“Bill Shock” – who is actually guilty of the fraud?

When you receive a bill that’s abnormally high the term often used is ‘bill shock’. The most common cause is when you have lost or had your phone stolen and whoever finds or stole it runs up the bill at your expense. But are UK network providers prepared to excuse these unplanned charges?

Tom usually spends around £50 a month with Vodafone but after his phone was stolen he received a bill for nearly £1000. When he received the bill-shock he found that he had no support from his network to investigate or minimize the impact. The culprit who stole Tom’s phone had run up the bill calling places like Spain and South Africa but his UK provider was holding him responsible for the calls.
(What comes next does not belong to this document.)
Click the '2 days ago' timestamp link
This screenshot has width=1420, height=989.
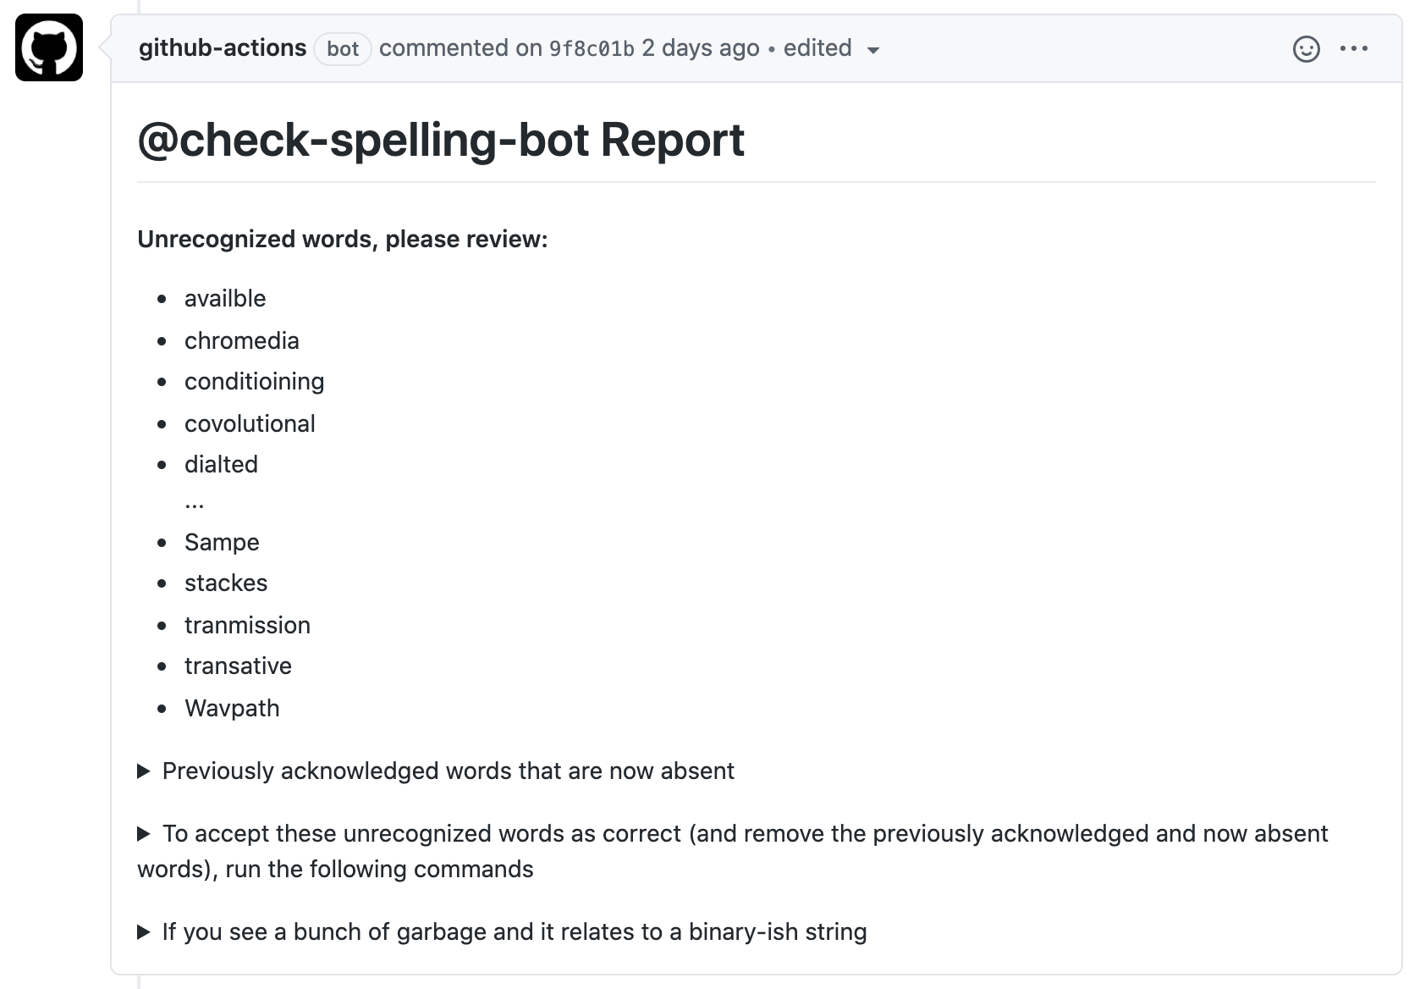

Although Tom had never made calls to Spain or South Africa before his provider didn’t spot the abnormal activity on his mobile account. Sadly he’s just one mobile user successfully targeted by fraudsters.
In the past criminals have made their gains by simply selling stolen phones to someone else but often organized gangs set up premium rate phone lines – then they use stolen phones to call those premium numbers over and over again.

This new type of mobile phone fraud makes the criminals huge amounts of money and unlike the banking industry who take the financial hiding for fraudulent transactions on your bank card, mobile network providers are not actually legally liable.

Networks and phone companies claim they try to restrict the chances of customers receiving an abnormal bill. O2 and Vodafone confirmed they only bill for calls that are made before they’re informed of a loss or theft.
However, it becomes more of a problem when the loss or theft happens abroad.

Alice usually spends £40 a month with her network. Alice’s mobile phone and SIM card were stolen while she was on a break in a remote part of Thailand. She was unable to call her network and when she tried to make contact on-line their website was down and wouldn’t let her log in. Instead she used their web form.

When the network replied to her message they didn’t confirm that her phone had actually been stolen. She was told that they would replace the SIM card but she had to go to her local store to pick it up. Unfortunately for Alice the news was bad as the thieves went on to run up £2000 worth of calls and the charges had to be settled by her.

With a growing number of mobile phones being stolen, the networks and phone companies are under increasing pressure to manage so-called ‘bill shock’ – but given the highlighted cases above the chances of this happening anytime soon are unlikely.